“Ma, aku
mau S2 di luar negeri,” ujarmu beberapa hari setelah melampaui sidang skripsi.
“Cari
beasiswa ya, Nduk,” jawabku.
Dengan
antusias, kamu menimpali, “Pasti, Ma. Sudah ada beberapa informasi beasiswa,
tapi perlu syarat IELTS. Doakan ya, Ma.”
“Ma, hasil mock
test ku tadi diapresiasi sama dosen, karena ada aspek yang nilainya
tertinggi di kelas.”
“Ma,
proposalku tadi direview sama Prof. Prof-nya baik, smart, seneng aku Ma
diberi catatan yang selama ini tidak terpikirkan sama sekali. Pokoknya
program ini banyak memberikan insight, membuka wawasan.”
“Ma, doakan
ya besok aku mock test, semoga nilainya tambah lagi.”
“Ma, hari
ini aku presentasi. Doakan ya Ma.”
“Ma, hari
ini mock test terakhir. Tapi aku sakit, nilaiku langsung turun drastis.
Sementara teman-temanku yang lain semakin meningkat. Maaf ya, Ma,” katamu di
ujung telepon sembari terisak.
Aku biarkan
dia menuntaskan air matanya.
“Sudah, Kak
Fi?”
“Sudah Ma,”
sedu sedan masih terdengar sayup-sayup.
“Kapan
ujian IELTS?”
“Minggu
depan,” ujarmu mulai tenang.
“Sekarang istirahat, maemnya dijaga, persiapkan diri untuk minggu depan, siap-siap on fire. Jangan patah semangat, Nduk.”
Pekan-pekan
selanjutnya, dia makin tenggelam dengan kesibukannya untuk mendaftar beasiswa.
Lolos syarat administrasi dan lolos tes wawancara di pendaftaran beasiswa
perdana, ternyata belum memberikan keberuntungan bagi sulungku.
“Ma, aku tadi pagi merasa biasa saja ketika
baca pengumuman dan nda lolos. Tapi sekarang pingin nangis. Mama
dengarkan saja, nda usah ngomong apa-apa,” isakmu di ujung telepon siang
itu.
“Melepas
dengan bahagia ya, Ma.
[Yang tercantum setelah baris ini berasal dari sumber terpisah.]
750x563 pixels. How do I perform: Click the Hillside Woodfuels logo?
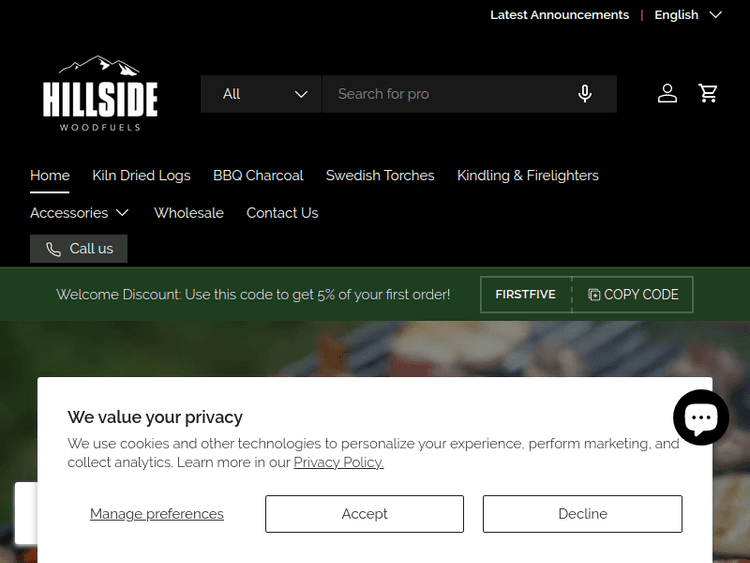pyautogui.click(x=100, y=94)
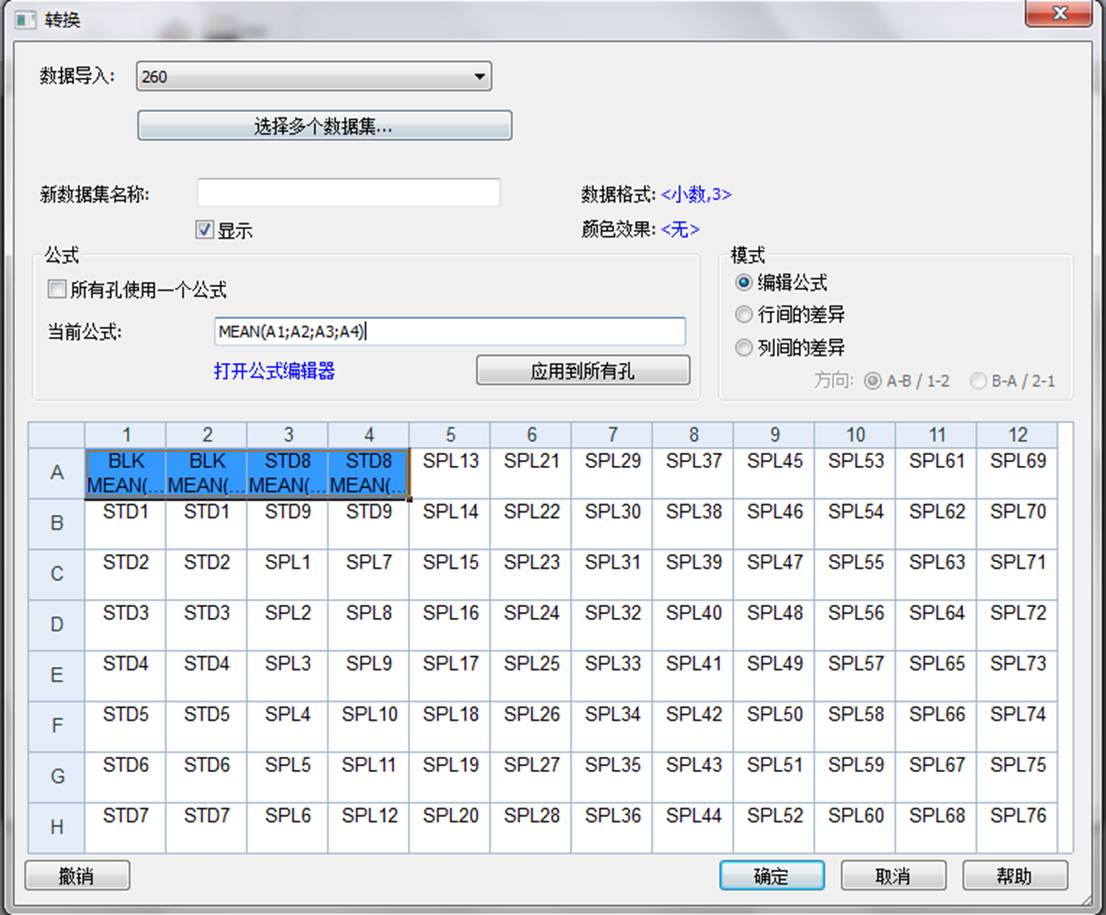Screen dimensions: 1106x915
Task: Open the 打开公式编辑器 link
Action: (x=274, y=371)
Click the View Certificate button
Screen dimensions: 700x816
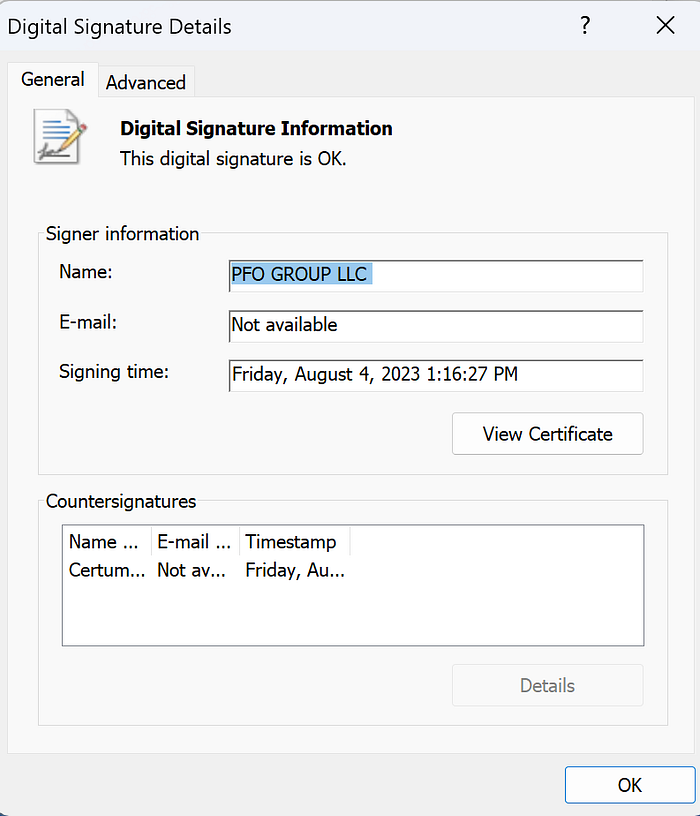(x=547, y=434)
Aku nda mau ada acara nangis,” pintamu
sehari sebelum keberangkatan.
Perjalanan menuju bandara pagi itu terbilang lancar. Usai memasukkan 2 kopernya ke bagasi, sulungku kembali bercengkerama dengan kedua sepupunya. Dan ketika tiba saat berpamitan, neneknya memeluknya erat beberapa saat, hingga air mata pun tak bisa dibendung. Sulungku menangis tersedu beberapa waktu.
Detik-detik
perpisahan bergegas dengan cepat, tahu-tahu dia sudah berada di pintu masuk. Sesaat
membalikkan badan dan melambaikan tangan sembari tersenyum lebar. Antusiasme
dan sukacitanya ternyata menular dan mampu mempertahankan bendungan di pelupuk
mataku meskipun aku berdiri tercekat di ujung pintu.
“Ya Allah,
hamba titipkan perlindungan dan keselamatannya kepada-Mu. Anugerahkan kemudahan
dan kelancaran untuk setiap langkahnya dalam merangkai asa dan merajut cita.”